4 May 2012 was a day that changed the landscape of cinema. Joss Whedon’s Avengers Assemble, the climax of the first phase of the Marvel Cinematic Universe, was an epoch-making, trend-setting, earth-shattering event, the apotheosis of Marvel’s shared universe project. Still one of the best—and most successful—superhero films of all time, it laid the groundwork for a new age of team-up films. But how has Marvel managed to remain king of the genre, despite renewed assaults by Fox’s X-Men and the DC universe?
Many have pinned Avengers Assemble’s staggering success on the work that had already been done to build up its universe; the sixth film in the MCU, each of its predecessors teed up one of the major players. Such a foundation enabled Marvel to offset many of the major problems which tend to plague ensemble films: instead of being forced to watch cyphers fail to interact in any meaningful way, or endure hours of bland hollow shells going through the motions, they come together fully-formed, the audience understanding their motivations, histories, personalities, and drives.
And yet, it is untenable to argue that this is the only road to success, not least because 2014’s Guardians of the Galaxy was a smash hit which introduced a largely unknown cast of wacky characters. It made excellent use of Chris Pratt’s Peter Quill as a way into its ensemble cast, allowing the audience to get to grips with its universe one alien at a time. Its triumph is rooted in the regard it displays for each member of its cast: they all get their minute to shine, are all imbued with history and inner life, are all constantly forming opinions on the other characters and the group and then reforming them in the light of new circumstances.
This is the thread that links them all, the cloth from which all ensemble films worth watching are cut. Avengers Assemble, despite inheriting a pre-established cast, lets character dynamics play out organically: the ideological tension between Iron Man and Captain America, the science-based bonding of Tony Stark and Bruce Banner, the animosity felt by the team towards Fury’s secrecy all feel like natural consequences of these characters colliding. This is not a team composed of vapid symbols and vacuous icons, devoid of humanity, separated from comprehensible group dynamics in favour of trite iconography.
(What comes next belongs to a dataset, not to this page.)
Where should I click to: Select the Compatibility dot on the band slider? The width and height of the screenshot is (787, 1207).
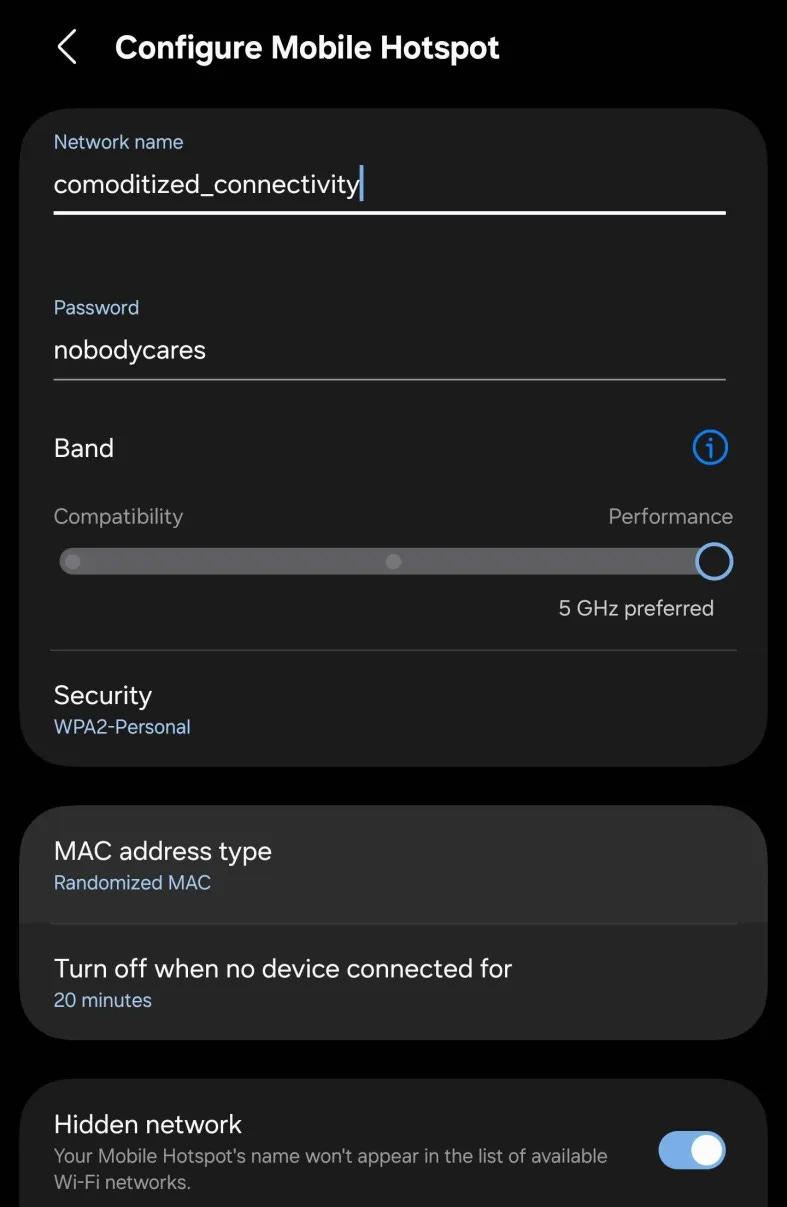[72, 562]
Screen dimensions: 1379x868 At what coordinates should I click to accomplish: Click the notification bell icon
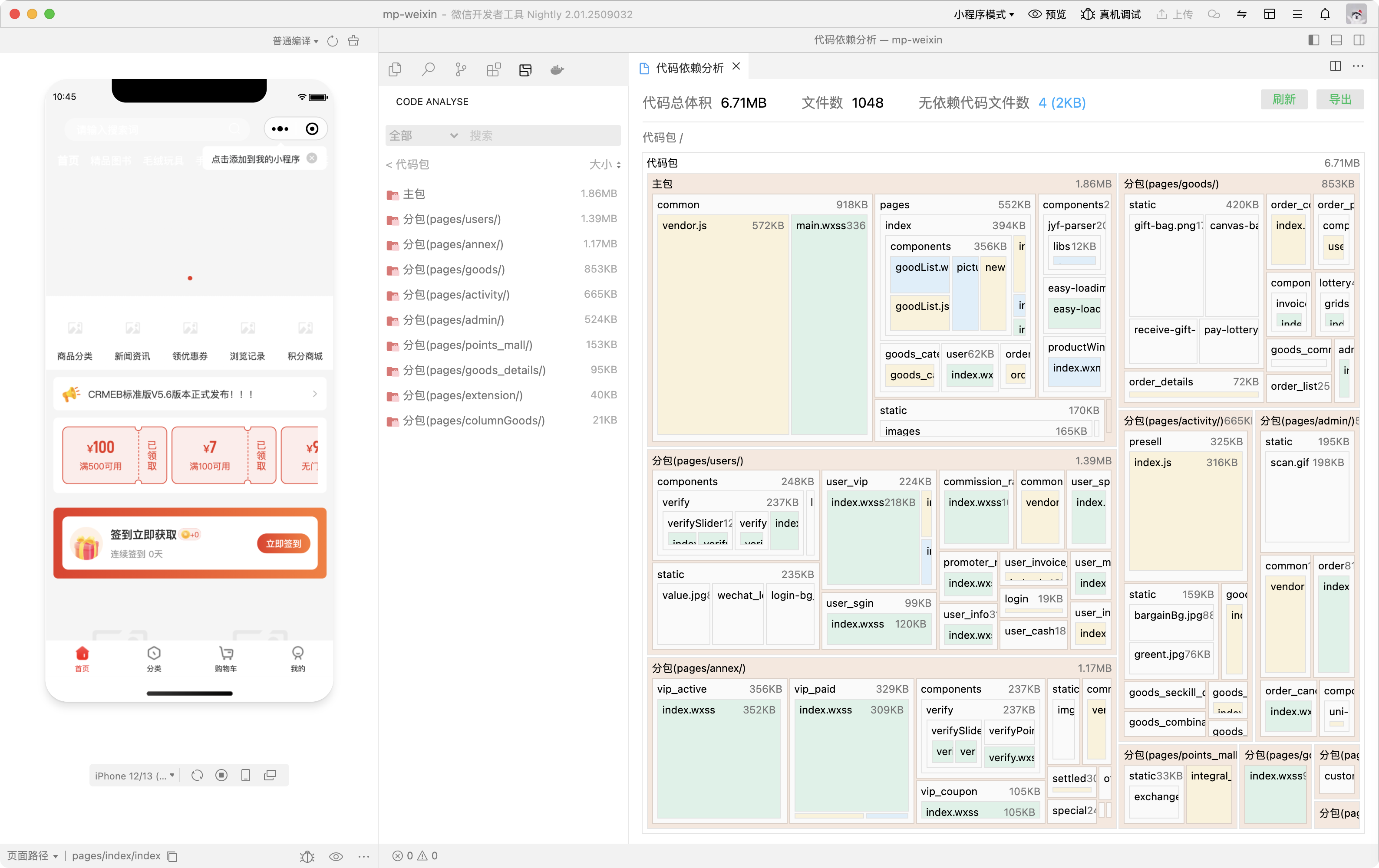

Marvel’s productions have notable (and well-noted) flaws: their villains are often plot devices where a character should be, their soundtracks rarely do anything more than exist, and the television-side of their universe has entirely failed to reach the heady heights of their silver-screen epics. Nevertheless, their unique character-driven formula has allowed for the creation of the best superhero ensemble films ever made. X-Men eat your heart out.